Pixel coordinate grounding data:
++++++
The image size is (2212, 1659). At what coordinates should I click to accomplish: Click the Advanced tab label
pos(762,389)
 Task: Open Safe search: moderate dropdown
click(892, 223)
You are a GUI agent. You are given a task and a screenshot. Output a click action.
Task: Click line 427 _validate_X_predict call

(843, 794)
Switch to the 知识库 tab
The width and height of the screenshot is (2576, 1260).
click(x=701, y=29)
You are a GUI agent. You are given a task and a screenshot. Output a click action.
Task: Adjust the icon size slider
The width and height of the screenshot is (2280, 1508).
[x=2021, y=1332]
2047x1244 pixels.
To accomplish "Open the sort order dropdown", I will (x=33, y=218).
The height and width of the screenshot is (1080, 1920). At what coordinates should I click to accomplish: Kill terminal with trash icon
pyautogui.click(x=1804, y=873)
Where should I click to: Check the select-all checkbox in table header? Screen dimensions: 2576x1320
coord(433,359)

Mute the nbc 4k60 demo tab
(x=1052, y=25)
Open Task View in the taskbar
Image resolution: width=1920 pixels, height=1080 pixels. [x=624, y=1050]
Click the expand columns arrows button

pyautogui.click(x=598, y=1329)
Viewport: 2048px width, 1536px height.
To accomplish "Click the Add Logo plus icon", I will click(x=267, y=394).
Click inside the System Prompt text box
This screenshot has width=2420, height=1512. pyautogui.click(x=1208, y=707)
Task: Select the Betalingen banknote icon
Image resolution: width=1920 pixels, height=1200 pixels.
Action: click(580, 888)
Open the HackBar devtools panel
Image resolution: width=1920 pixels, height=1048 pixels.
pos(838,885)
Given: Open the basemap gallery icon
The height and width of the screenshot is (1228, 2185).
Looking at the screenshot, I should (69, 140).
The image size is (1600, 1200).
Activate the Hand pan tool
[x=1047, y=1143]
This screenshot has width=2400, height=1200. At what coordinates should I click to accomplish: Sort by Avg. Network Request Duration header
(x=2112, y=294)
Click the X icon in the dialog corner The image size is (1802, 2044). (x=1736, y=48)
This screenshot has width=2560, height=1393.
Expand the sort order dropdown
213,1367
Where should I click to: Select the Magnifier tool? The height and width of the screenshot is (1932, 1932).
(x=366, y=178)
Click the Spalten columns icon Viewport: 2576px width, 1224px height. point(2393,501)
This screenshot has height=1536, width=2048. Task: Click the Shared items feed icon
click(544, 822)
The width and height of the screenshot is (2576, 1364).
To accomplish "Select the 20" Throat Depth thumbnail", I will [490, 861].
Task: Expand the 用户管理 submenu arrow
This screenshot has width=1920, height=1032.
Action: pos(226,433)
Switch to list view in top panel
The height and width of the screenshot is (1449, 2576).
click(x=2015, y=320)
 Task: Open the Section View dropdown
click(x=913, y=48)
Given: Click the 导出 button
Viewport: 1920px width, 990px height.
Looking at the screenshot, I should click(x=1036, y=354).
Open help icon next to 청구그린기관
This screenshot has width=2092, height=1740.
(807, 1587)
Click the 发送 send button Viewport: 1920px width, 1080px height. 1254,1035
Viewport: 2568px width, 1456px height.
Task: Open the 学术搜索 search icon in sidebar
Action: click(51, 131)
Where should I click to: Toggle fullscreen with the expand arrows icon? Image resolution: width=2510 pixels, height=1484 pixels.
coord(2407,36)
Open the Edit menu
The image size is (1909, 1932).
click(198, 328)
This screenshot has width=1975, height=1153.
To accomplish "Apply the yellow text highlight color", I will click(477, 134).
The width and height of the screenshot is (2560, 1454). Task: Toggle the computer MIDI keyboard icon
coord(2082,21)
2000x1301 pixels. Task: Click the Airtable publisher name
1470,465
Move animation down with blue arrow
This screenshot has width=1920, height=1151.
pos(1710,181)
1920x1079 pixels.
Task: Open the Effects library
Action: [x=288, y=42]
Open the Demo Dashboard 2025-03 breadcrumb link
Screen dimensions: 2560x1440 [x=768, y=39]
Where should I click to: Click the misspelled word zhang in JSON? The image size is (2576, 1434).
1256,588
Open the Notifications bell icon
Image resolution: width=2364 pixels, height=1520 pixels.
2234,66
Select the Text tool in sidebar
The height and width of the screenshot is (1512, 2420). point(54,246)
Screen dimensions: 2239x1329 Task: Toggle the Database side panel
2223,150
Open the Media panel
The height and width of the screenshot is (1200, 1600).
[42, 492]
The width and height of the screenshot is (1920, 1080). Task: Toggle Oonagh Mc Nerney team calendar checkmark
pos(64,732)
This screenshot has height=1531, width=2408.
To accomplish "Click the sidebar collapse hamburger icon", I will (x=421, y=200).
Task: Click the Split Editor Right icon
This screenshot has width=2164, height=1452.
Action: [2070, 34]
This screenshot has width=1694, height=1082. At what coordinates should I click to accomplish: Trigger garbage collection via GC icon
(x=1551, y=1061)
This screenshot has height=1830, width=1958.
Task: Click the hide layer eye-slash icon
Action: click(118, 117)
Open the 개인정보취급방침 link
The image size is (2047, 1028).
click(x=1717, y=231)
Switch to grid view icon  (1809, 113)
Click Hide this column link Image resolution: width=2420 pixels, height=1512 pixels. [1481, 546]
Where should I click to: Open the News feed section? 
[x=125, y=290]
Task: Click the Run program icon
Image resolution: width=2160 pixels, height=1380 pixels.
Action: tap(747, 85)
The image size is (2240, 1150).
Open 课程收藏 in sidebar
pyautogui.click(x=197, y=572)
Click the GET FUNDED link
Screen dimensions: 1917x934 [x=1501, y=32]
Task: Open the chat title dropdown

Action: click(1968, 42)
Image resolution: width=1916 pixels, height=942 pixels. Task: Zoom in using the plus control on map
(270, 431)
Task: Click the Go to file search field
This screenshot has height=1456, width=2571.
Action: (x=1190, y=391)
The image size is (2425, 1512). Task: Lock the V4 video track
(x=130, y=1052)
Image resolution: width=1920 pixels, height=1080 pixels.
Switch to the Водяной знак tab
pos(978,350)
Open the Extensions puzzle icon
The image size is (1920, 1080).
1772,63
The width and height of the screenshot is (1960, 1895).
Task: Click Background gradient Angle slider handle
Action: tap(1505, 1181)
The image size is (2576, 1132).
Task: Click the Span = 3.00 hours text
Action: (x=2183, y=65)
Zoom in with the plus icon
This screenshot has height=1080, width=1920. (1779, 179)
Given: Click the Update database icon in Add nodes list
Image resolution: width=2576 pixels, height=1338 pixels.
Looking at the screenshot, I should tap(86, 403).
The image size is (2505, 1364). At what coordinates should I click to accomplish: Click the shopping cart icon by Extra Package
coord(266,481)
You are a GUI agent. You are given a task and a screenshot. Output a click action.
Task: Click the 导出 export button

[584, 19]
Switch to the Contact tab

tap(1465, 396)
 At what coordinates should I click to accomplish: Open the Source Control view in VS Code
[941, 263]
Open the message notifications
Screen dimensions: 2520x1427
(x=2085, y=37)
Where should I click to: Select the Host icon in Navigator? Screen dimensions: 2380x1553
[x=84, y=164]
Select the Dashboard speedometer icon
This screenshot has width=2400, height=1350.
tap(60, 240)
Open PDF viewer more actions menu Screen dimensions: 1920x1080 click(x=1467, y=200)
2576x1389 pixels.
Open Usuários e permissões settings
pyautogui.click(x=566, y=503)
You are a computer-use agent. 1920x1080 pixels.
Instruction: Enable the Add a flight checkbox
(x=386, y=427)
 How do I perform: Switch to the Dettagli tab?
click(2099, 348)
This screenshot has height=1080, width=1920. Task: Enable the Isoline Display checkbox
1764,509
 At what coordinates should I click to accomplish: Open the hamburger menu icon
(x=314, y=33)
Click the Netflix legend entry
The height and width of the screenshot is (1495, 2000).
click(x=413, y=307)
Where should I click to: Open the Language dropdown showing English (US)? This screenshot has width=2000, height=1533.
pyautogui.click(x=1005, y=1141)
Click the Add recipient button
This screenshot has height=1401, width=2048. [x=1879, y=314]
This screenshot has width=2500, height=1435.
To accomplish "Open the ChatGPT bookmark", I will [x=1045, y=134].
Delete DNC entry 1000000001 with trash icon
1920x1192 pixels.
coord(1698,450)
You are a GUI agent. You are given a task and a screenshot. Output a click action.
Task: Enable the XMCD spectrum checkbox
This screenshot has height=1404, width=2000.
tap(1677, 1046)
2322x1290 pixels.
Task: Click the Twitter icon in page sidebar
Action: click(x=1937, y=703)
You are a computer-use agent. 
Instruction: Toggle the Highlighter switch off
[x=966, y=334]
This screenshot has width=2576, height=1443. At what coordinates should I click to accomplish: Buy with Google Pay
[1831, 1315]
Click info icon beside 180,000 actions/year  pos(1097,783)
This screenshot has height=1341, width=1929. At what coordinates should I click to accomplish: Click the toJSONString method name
++++++
Task instructions: Your answer must be the lines above from the one containing "Instruction: Enable the Add a flight checkbox" to the one containing "Click the Netflix legend entry", both included, restated word for word.

Reply to the task:
Instruction: Enable the Add a flight checkbox
(x=386, y=427)
 How do I perform: Switch to the Dettagli tab?
click(2099, 348)
This screenshot has height=1080, width=1920. Task: Enable the Isoline Display checkbox
1764,509
 At what coordinates should I click to accomplish: Open the hamburger menu icon
(x=314, y=33)
Click the Netflix legend entry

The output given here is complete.